Piotr Gasiorowski wrote:
> Nope. Apart from vowel-quantity problems (/ku:nas/ vs. /kunigas/) and
> implausible semantic derivation ('king' from 'body'?), we have Lith.
> <kunigas>, not "kuningas", suggesting a Mediaeval borrowing from West
> Germanic (cf. OHG kunig etc.), thus less archaic than Finn. kuningas
> (which is to all intents and purposes a spectacular loan from
> Proto-Germanic) or even Slavic *kUne~dzI < *kuninga- (presumably from
> East Germanic). All these non-Germanic examples show that the Germanic
> 'king/ruler' word was easily borrowable (as was later Slavic *korlj-
> [from Charlemagne's name] --> Rom. crai, Hung. király).
>
> Piotr
Piotr, can it be that this Slavic *kUne~dzI is the one who is the basis
of later "knezU"> Rom. "cneaz"?
But if this is a Germanic loan then the "dz" is just an ordinary
palatalisation in Slavic, isn't it?
I wonder in fact about how stared some other words remained. For
instance, Marius mentionated in a previous mail SerboCRoatian "ploska"

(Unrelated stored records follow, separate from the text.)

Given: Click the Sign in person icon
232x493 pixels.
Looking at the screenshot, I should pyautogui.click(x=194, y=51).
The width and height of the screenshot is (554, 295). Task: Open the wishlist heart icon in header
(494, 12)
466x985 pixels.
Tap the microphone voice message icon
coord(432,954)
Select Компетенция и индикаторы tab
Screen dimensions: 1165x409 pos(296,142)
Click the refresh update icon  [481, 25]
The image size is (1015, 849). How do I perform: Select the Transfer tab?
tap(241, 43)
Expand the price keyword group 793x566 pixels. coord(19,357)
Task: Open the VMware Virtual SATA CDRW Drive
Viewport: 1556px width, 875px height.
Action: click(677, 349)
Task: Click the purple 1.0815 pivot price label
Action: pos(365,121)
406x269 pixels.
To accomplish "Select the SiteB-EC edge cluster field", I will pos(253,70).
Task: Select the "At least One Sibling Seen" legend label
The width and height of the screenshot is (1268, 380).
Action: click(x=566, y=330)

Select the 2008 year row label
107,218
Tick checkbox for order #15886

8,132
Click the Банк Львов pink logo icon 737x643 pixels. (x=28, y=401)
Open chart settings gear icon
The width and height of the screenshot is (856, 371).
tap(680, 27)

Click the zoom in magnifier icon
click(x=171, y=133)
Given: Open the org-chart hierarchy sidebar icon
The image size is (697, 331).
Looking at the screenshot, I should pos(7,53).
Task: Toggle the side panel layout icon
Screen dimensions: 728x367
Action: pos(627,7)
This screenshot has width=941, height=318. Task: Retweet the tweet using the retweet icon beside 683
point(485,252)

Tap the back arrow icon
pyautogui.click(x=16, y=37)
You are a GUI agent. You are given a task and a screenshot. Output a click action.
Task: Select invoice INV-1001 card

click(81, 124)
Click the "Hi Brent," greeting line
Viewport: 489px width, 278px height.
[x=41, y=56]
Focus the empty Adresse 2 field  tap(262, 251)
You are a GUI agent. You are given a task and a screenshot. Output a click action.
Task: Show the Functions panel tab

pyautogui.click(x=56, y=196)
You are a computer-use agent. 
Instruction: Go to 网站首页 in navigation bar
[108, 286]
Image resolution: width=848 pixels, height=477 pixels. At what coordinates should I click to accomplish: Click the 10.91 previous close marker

which is a loan from Germanic *flaska ; but what a loan !!! in the time
as the "p" was stil "p" in Germanic and not "f". The question should be,
where have the Serbians lived togethere with Germans in that time?
I wonder because the word is in ROm. And Albanian with the same form
"ploska" but the presence of /o/ there was interpeted as being the
Slavic filter for the word.
BTW serbs.. is this a curiousity:
serb vs. Latin servus
slav vs Grk/Lt sklavus
just accidentaly denominations or should be something more there?